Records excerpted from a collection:
▼

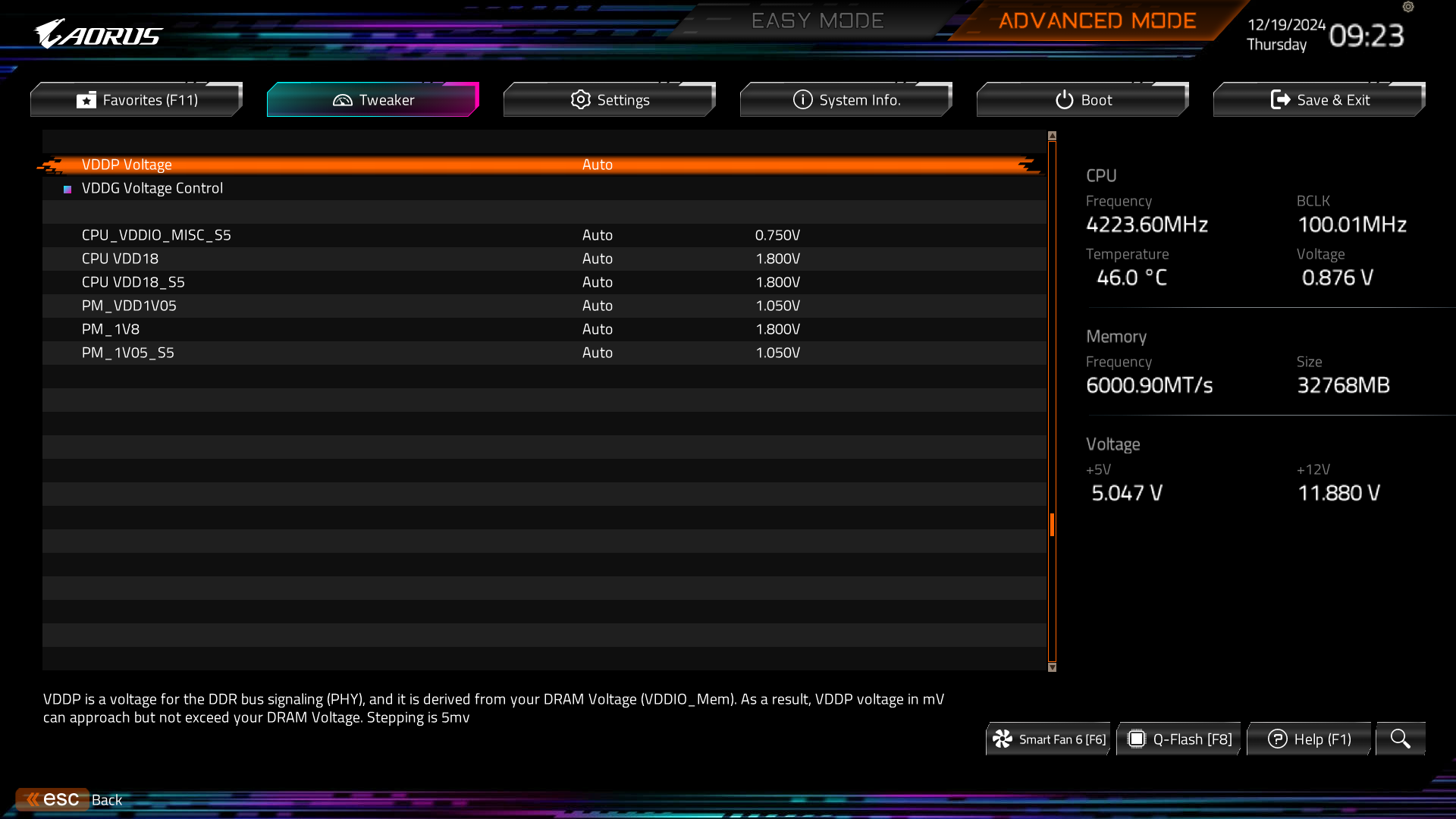Open VDDP Voltage Auto value dropdown

[598, 165]
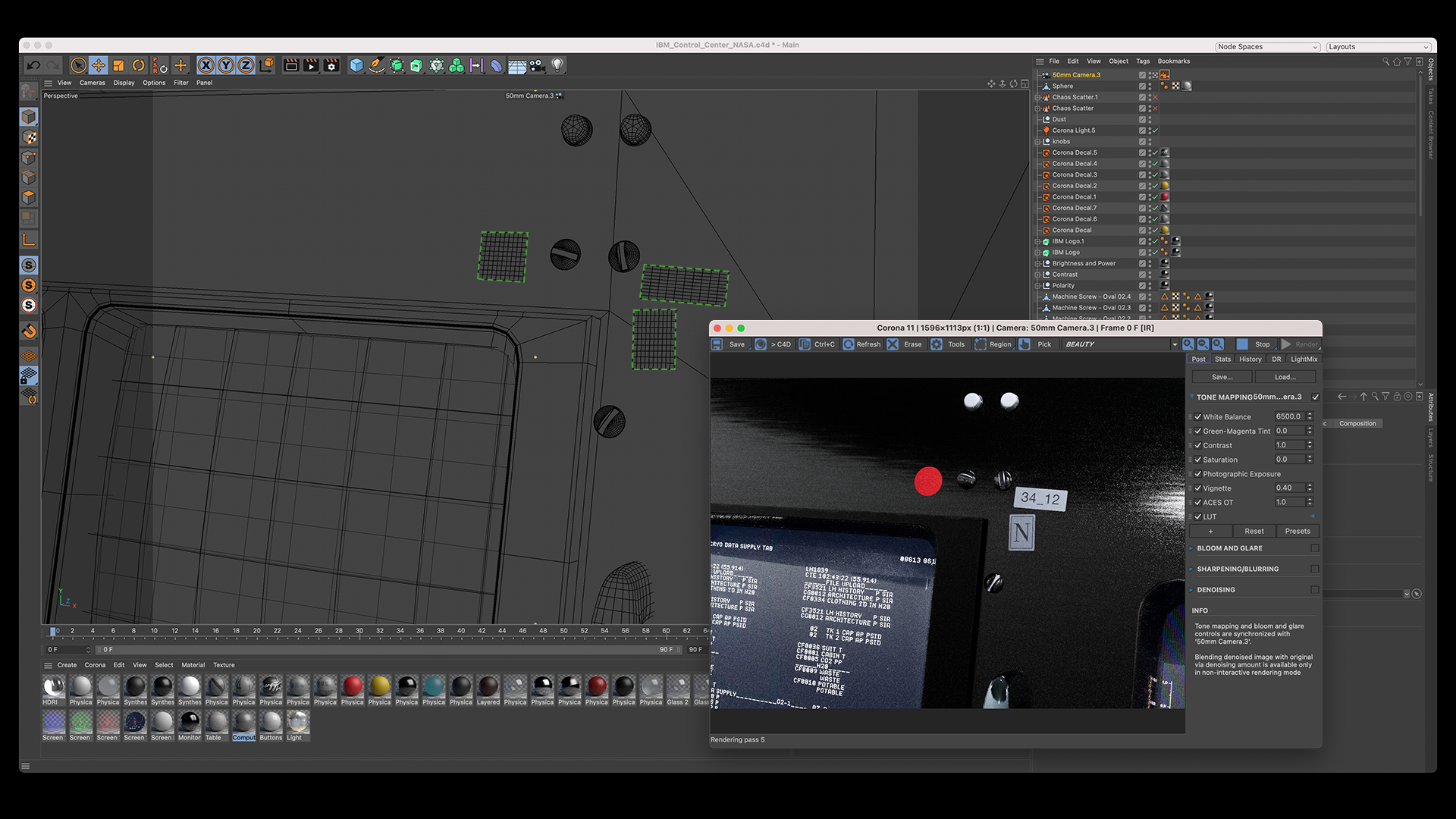Image resolution: width=1456 pixels, height=819 pixels.
Task: Toggle the Y-axis lock icon
Action: click(226, 65)
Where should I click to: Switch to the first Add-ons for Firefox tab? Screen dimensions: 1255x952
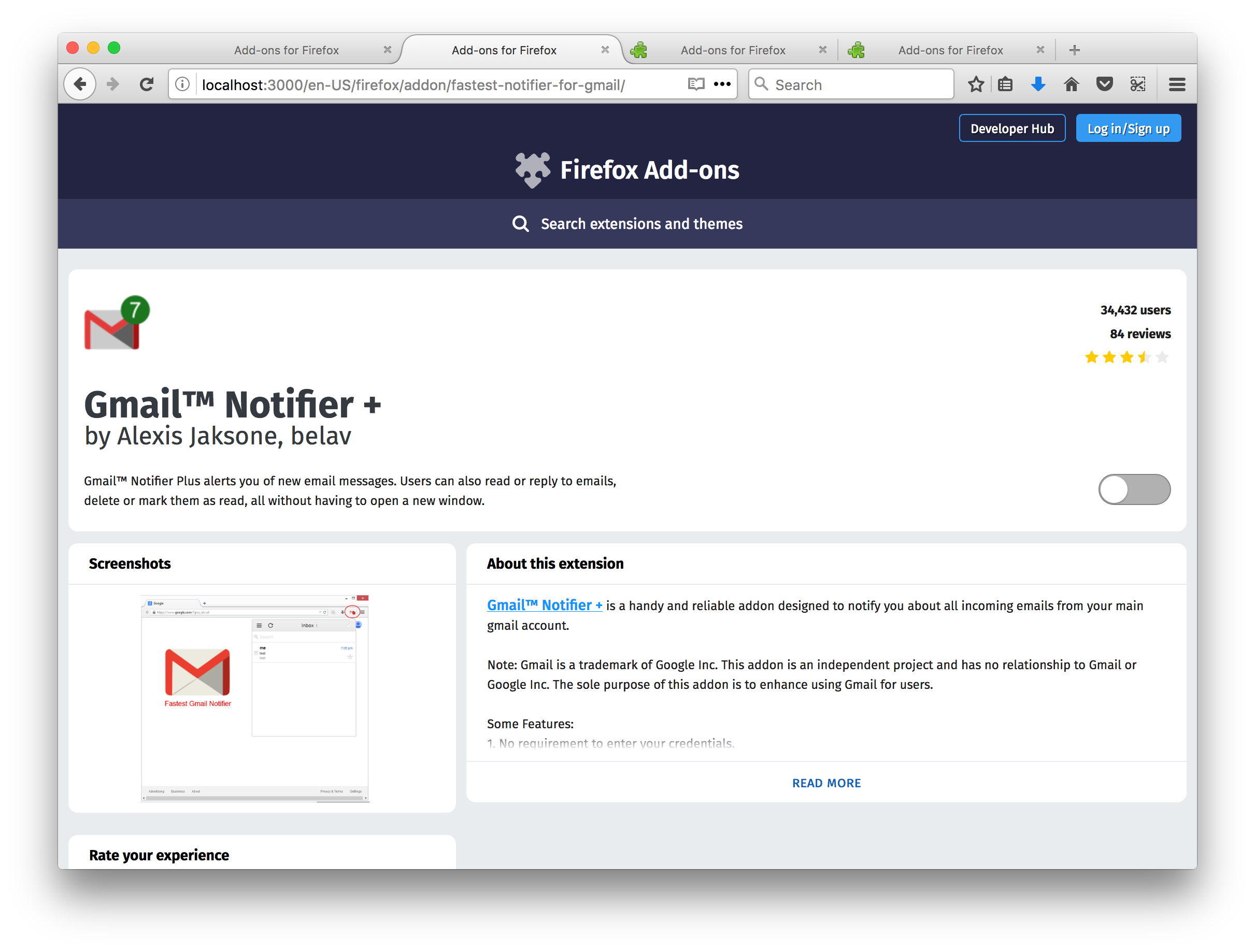point(286,50)
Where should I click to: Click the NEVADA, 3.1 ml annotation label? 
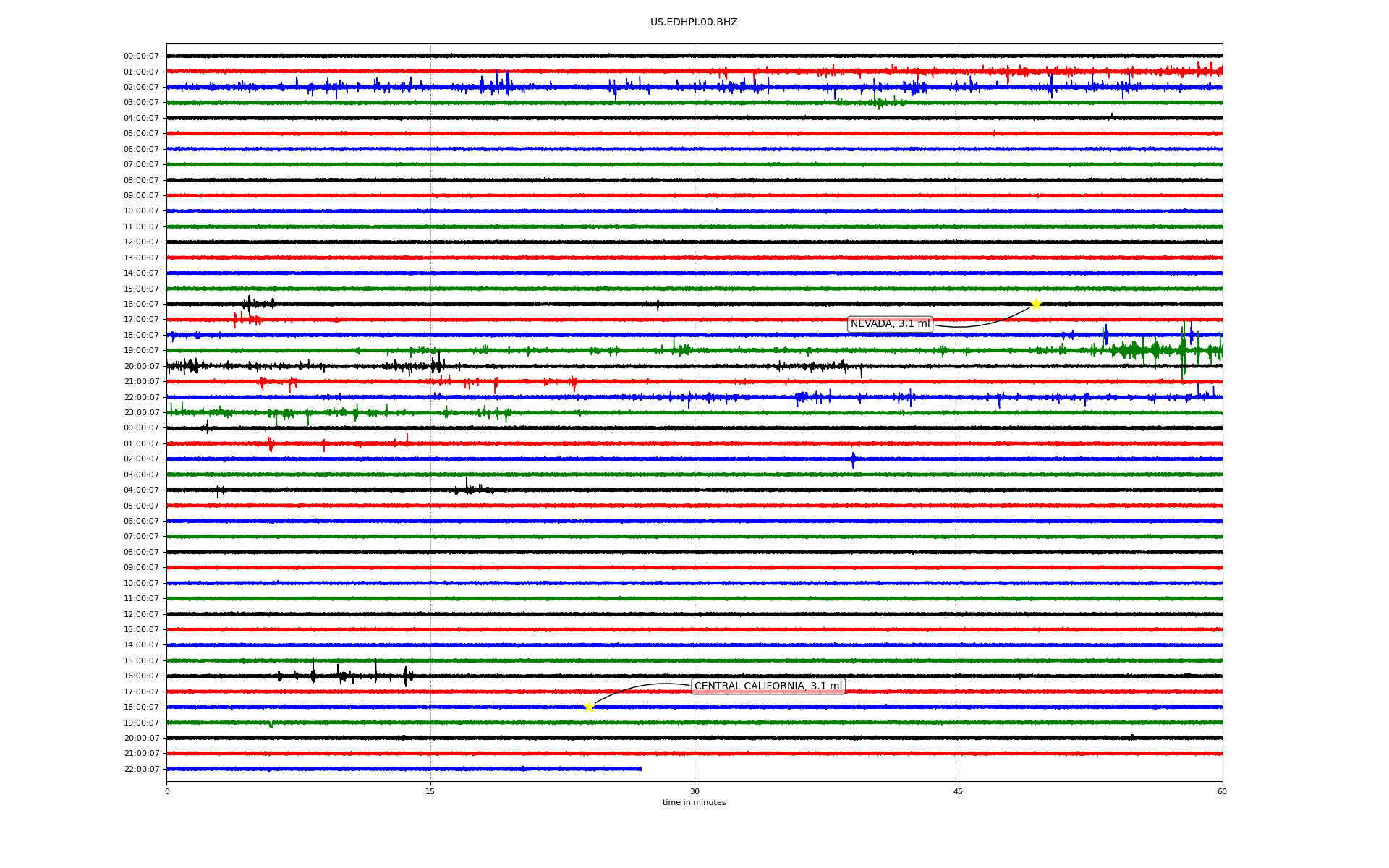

▲

Repeat exactly the lines above, starting at the one that contains "Where should I click to: Switch" and stopping at the last line of the entries, and leave out the pictures.

# EXPECTED ANSWER
Where should I click to: Switch to the first Add-ons for Firefox tab? Screen dimensions: 1255x952
point(286,50)
Where should I click to: Click the NEVADA, 3.1 ml annotation label? 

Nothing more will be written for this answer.